Follow me on Twitter for my latest adventures!
During my usage of reddit, I have observed that many titles have "(Pic)" or "[Picture]", "(Video)", etc. after them. It means that the contents the link points to has a picture or video in it. Sometimes I want to have fun with my friends and go through all the pics or vids. Unfortunately reddit's search is broken and there is really no good way to see the best pics and videos voted on reddit in the past.
I decided to create reddit media site which will monitor reddit's front page, collect picture & video links, and build an archive of them over time.
In (read more about it on about this blog page) page I wrote about one of the methods I like to use when developing software (and this project requires writing a few tools quickly, more about them below). It is call "the hacker's approach". The hacker's approach method is basically writing software as fast as possible using everything available and not thinking much about the best development practices, and not worrying what others will think about your code. If you are a good programmer the code quality produced is just a bit worse than writing it carefully but the time saved is enormous.
I will release full source code of website with all the programs generating the website. Also I will blog how the tools work and what ideas I used.
Update: Done! The site is up at reddit media: intelligent fun online.
Reddit Media Website's Technical Design Sketch
I use DreamHost shared hosting to run this website. Overall it is great hosting company and I have been with them for more than a year now! Unfortunately since it is a shared hosting, sometimes the server gets overloaded and serving of dynamic pages can become slow (a few seconds to load).
I want the new website to be as fast as possible even when the server is a bit loaded. I do not want any dynamic parsing to be involved when accessing the website. Because of this I will go with generating static HTML pages.
A Perl script will run every 30 mins from crontab, get reddit.com website, extract titles and URLs. Another script will add the titles to the lightweight sqlite on-disk database in case I ever want to make the website dynamic. And the third script will use the entries in the database and generate HTML pages.

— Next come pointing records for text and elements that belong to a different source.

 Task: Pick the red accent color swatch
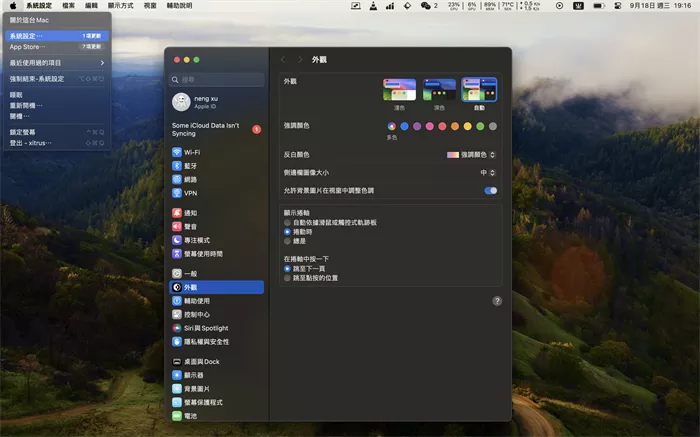click(x=442, y=126)
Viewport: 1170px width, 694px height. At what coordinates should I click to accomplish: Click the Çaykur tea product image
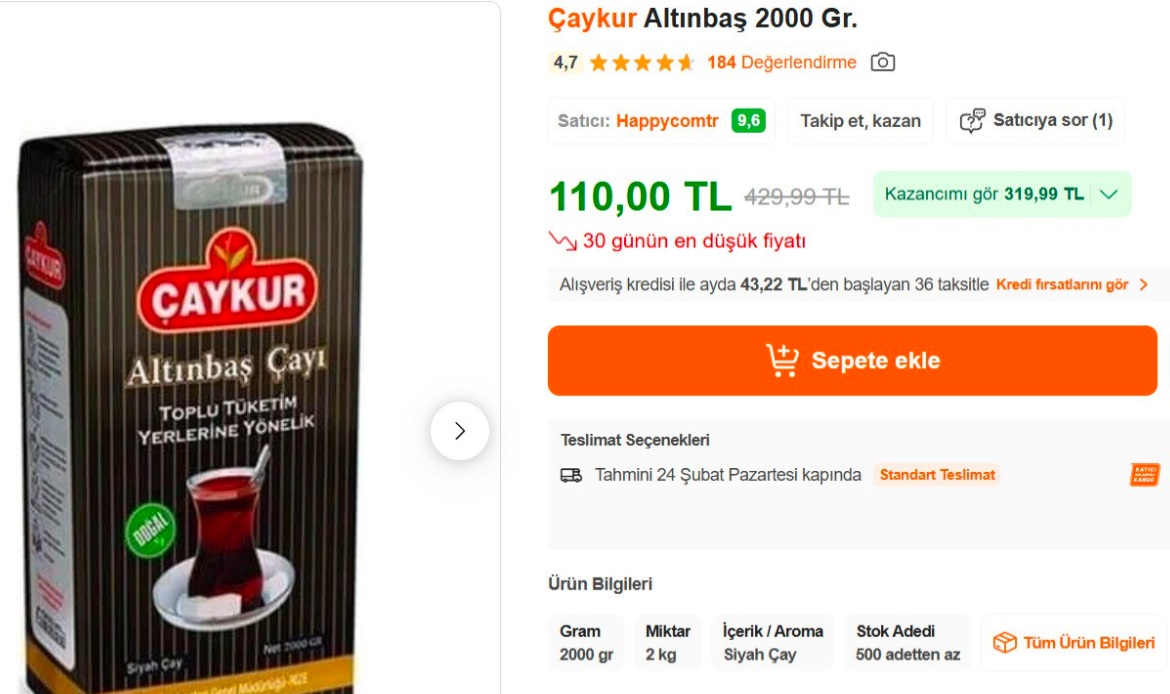(193, 409)
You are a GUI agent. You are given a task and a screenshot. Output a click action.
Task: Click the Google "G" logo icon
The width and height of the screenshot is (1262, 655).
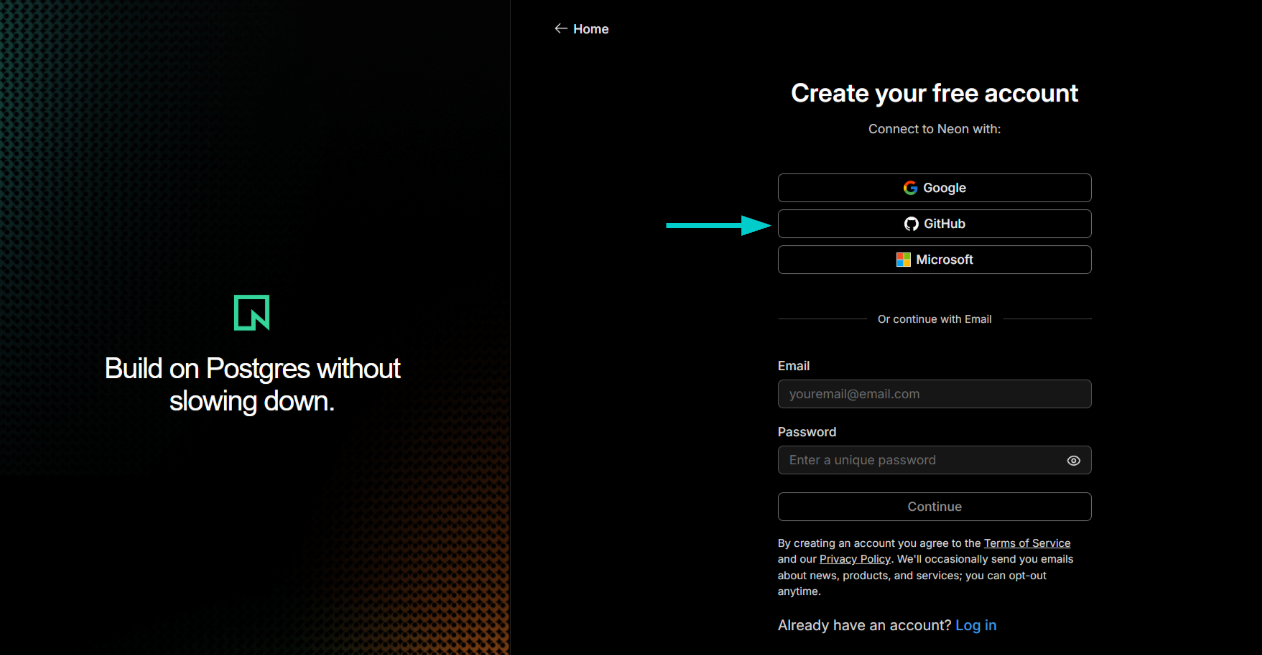[x=910, y=187]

A knowledgeable user might ask if this design does not have a race-condition at the moment the new static page is generated and user requesting the same page. The answer is no. The way new pages will be generated is that they will be written to temporary files, then moved in place of the existing ones. The website runs on Linux operating system and by looking up `man 2 rename' we find that
If newpath already exists it will be atomically replaced (subject to a
few conditions - see ERRORS below), so that there is no point at which
another process attempting to access(2,5) newpath will find it missing.

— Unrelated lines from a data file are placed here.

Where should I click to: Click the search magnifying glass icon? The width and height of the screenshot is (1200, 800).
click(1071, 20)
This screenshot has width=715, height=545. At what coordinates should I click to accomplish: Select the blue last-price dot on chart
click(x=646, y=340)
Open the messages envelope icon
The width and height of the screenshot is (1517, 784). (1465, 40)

rename system call is atomic which means we have no trouble with race conditions!
Reddit provides RSS feed to the front page news. It has 25 latest news and maybe 5 are media links. That is not enough links to launch the website. People visiting the site will get bored with just 5 links and a few new added daily. I need more content right at the moment I launch the site. Or I could to launch the site later when articles have piled up. Unfortunately, I do not want to wait and I want to launch it ASAP! The hacker's approach!

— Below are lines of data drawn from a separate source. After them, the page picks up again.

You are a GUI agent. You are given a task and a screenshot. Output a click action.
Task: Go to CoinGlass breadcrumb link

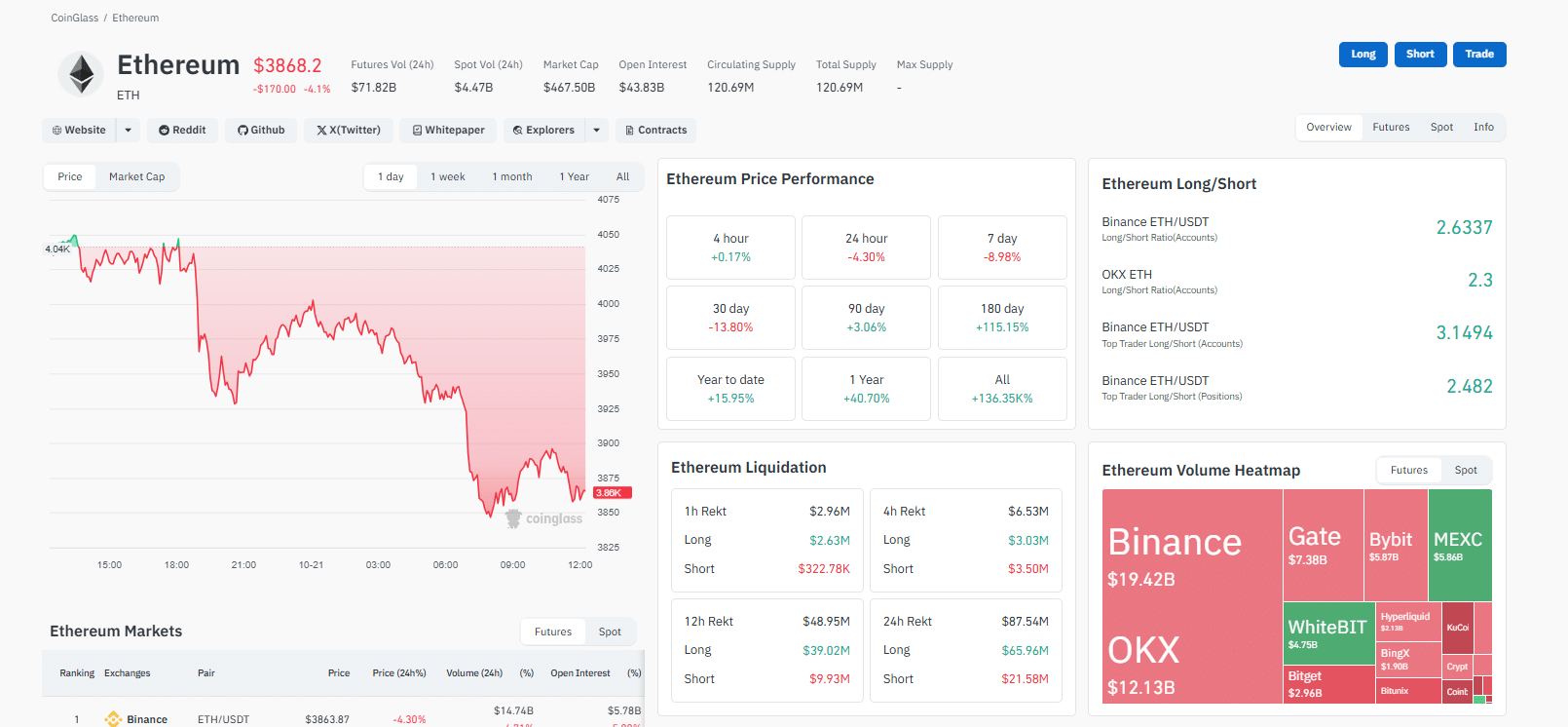tap(74, 18)
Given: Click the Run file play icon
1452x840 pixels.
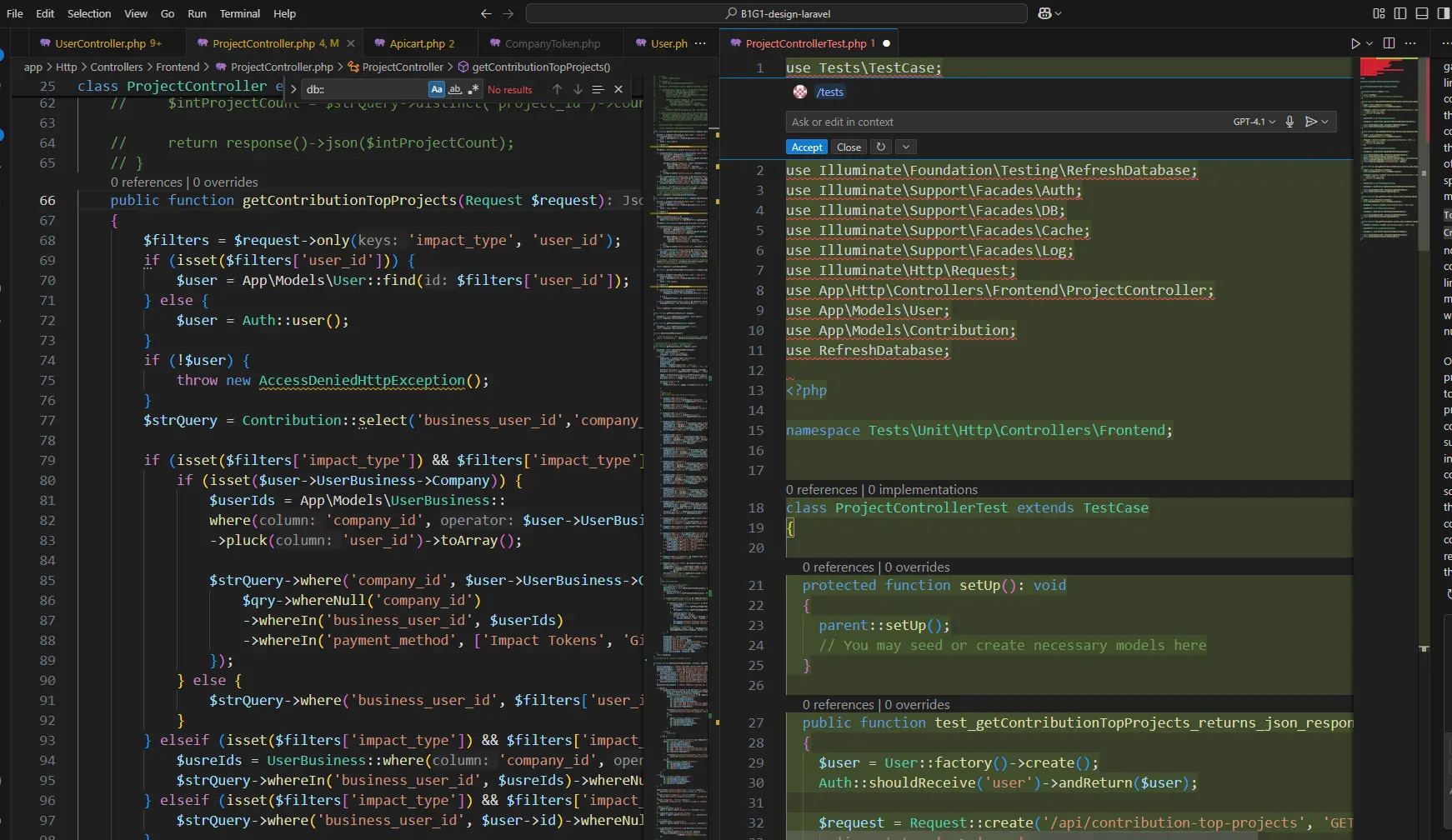Looking at the screenshot, I should tap(1355, 43).
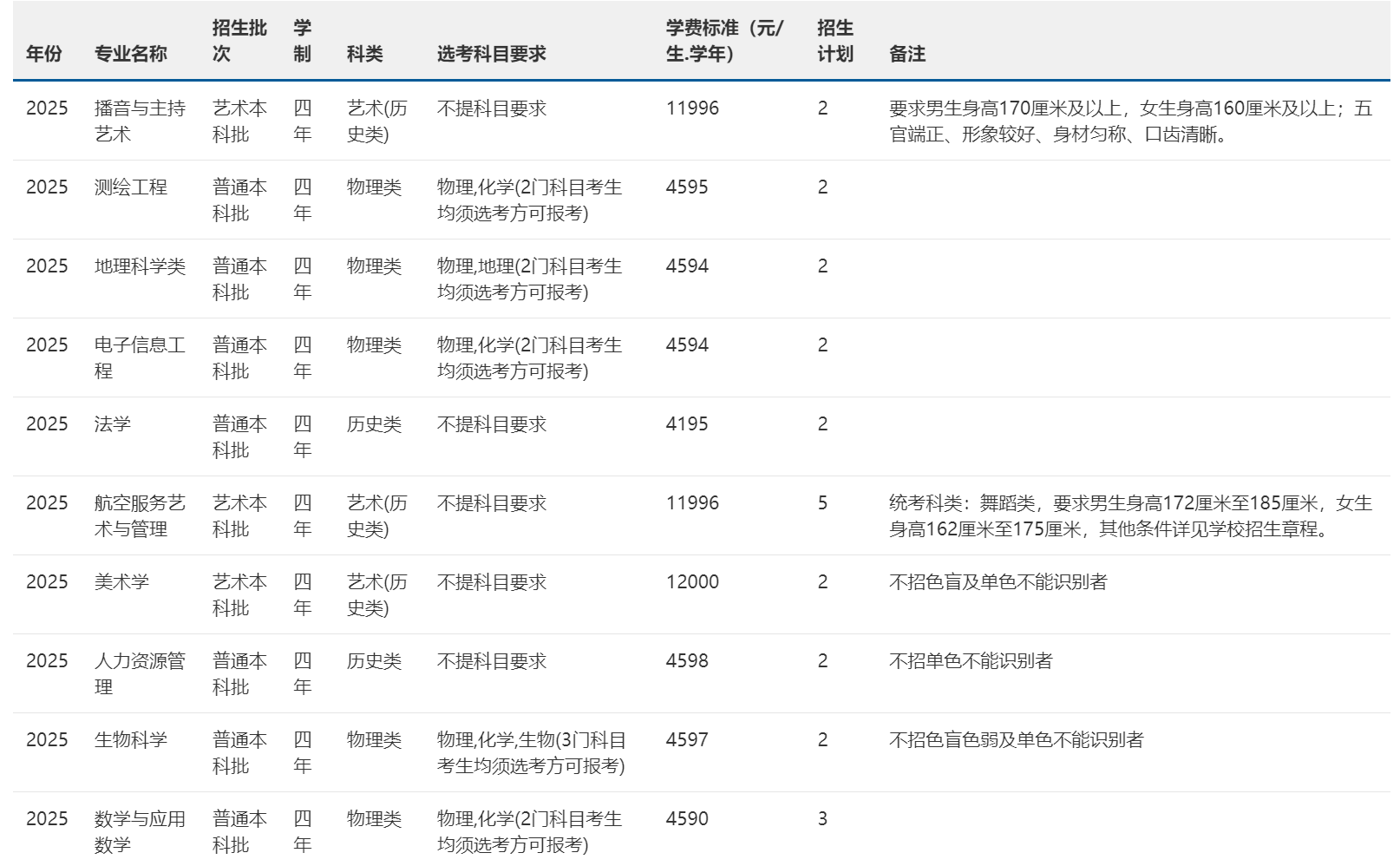This screenshot has width=1400, height=866.
Task: Select the 地理科学类 major name
Action: tap(140, 266)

First, I will create a script which will go through all the pages on reddit looking for picture and video links, and insert the found items in the database. It will match patterns in link titles and will match domains which exclusively contain media.
Here is the list of patterns I could come up with which describe pictures and videos:
And here are the domains found on youtube which exclusively contain media:
This script will output the found items in human readable format, ready for input to another script which will absorb this information and put it in the SQLite database.
This script is called 'reddit_extractor.pl'. It takes one optional argument which is number of reddit pages to extract links from. If no argument is specified, it goes through all reddit pages until it hits the last one. For example, specifying 1 as the first argument makes it parse just the front page. I can now run this script periodically to find links on the front page. No need for parsing RSS.
There is one constant in this script which can be changed. This constant, VOTE_THRESHOLD, sets the threshold of how many votes a post on reddit should have received to be collected by our program. I had to add it because when digging in older reddit's posts, media with 1 or 2 votes can be found which means it really wasn't that good.
The script outputs each media post matching a pattern or domain in the following format:
title (type, user, reddit id, url)
- title is the title of the article
- type is the media type. It can be one of 'video', 'videos', 'picture', 'pictures'. It's plural if the title contains "pics" or "videos" (plural) form of media.
- user is the reddit user who posted the link
- reddit id is the unique identifier reddit uses to identify its links
- url is the url to the media
Script 'reddit_extractor.pl' can be viewed here:
reddit extractor (perl script, reddit media generator)
Then I will create a script which takes this input and puts it into SQLite database. It is so trivial that there is nothing much to write about it.
The script will create an empty database on the first invocation, read the data from stdin and insert the data in the database.
The database design is dead simple. It contains just two tables:
- reddit which stores the links found on reddit, and
- reddit_status which contains some info about how the page generator script used the reddit table
Going into more details, reddit table contains the following colums:
- id - the primary key of the table
- title - title of the media link found on reddit
- url - url to the media
- reddit_id - id reddit uses to identify it's posts (used by my scripts to link to comments)
- user - username of the person who posted the link on reddit
- type - type of the media, can be: 'video', 'videos', 'picture', 'pictures'. It's plural if the title contains "pics" or "videos" (plural) form of media.
- date_added - the date the entry was added to the database
The other table, reddit_status contains just two colums:
- last_id - the last id in the reddit table which the generator script used for generating the site
- last_run - date the of last successful run of the generator script
This script is called 'db_inserter.pl'. It does not take any arguments but has one constant which has to be changed before using. This constant, DATABASE_PATH, defined the path to SQLite database. As I mentioned, it is allowed for the database not to exist, this script will create one on the first invocation.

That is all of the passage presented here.